- **EXERCISE OBJECTIVE**
Each line in the records below, from the one that contains "Raúl Sohr (82, 465)" to the one that contains "Sports (391, 1570)", should be reproduced exactly, the first and last included.

Dataset entries
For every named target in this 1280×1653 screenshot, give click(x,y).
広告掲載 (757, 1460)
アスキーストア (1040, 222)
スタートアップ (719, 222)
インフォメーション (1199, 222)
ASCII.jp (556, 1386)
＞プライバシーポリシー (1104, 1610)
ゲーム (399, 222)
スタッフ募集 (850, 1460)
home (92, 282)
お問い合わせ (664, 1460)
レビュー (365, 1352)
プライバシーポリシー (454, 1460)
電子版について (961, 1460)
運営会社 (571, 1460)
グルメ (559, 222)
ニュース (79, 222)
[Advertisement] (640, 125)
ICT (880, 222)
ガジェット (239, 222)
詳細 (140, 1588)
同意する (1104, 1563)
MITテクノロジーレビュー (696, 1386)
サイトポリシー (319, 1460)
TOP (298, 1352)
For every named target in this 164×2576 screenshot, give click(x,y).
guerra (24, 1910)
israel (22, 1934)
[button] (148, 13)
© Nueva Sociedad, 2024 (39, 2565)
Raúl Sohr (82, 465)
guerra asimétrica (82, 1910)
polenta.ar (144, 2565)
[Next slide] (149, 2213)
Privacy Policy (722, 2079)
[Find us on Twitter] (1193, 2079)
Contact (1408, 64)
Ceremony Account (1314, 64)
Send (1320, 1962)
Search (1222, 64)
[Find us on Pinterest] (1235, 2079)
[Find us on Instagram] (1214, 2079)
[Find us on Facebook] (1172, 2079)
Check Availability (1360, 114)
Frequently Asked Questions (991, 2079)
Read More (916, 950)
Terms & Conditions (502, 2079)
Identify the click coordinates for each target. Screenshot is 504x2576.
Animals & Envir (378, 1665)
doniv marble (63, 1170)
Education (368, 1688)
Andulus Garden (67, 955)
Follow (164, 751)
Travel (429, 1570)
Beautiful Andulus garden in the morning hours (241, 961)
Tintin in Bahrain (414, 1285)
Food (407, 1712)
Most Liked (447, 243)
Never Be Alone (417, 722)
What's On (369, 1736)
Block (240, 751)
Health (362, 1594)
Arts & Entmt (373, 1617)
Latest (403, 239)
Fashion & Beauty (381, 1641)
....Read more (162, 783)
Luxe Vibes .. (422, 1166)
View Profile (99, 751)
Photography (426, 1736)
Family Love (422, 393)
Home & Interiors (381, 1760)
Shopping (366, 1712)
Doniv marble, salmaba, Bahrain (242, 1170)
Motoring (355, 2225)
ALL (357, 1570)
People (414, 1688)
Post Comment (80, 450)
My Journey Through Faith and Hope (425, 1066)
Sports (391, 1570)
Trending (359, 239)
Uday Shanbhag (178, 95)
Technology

- **EXERCISE RESULT**
Raúl Sohr (82, 465)
guerra asimétrica (82, 1910)
polenta.ar (144, 2565)
[Next slide] (149, 2213)
Privacy Policy (722, 2079)
[Find us on Twitter] (1193, 2079)
Contact (1408, 64)
Ceremony Account (1314, 64)
Send (1320, 1962)
Search (1222, 64)
[Find us on Pinterest] (1235, 2079)
[Find us on Instagram] (1214, 2079)
[Find us on Facebook] (1172, 2079)
Check Availability (1360, 114)
Frequently Asked Questions (991, 2079)
Read More (916, 950)
Terms & Conditions (502, 2079)
Identify the click coordinates for each target. Screenshot is 504x2576.
Animals & Envir (378, 1665)
doniv marble (63, 1170)
Education (368, 1688)
Andulus Garden (67, 955)
Follow (164, 751)
Travel (429, 1570)
Beautiful Andulus garden in the morning hours (241, 961)
Tintin in Bahrain (414, 1285)
Food (407, 1712)
Most Liked (447, 243)
Never Be Alone (417, 722)
What's On (369, 1736)
Block (240, 751)
Health (362, 1594)
Arts & Entmt (373, 1617)
Latest (403, 239)
Fashion & Beauty (381, 1641)
....Read more (162, 783)
Luxe Vibes .. (422, 1166)
View Profile (99, 751)
Photography (426, 1736)
Family Love (422, 393)
Home & Interiors (381, 1760)
Shopping (366, 1712)
Doniv marble, salmaba, Bahrain (242, 1170)
Motoring (355, 2225)
ALL (357, 1570)
People (414, 1688)
Post Comment (80, 450)
My Journey Through Faith and Hope (425, 1066)
Sports (391, 1570)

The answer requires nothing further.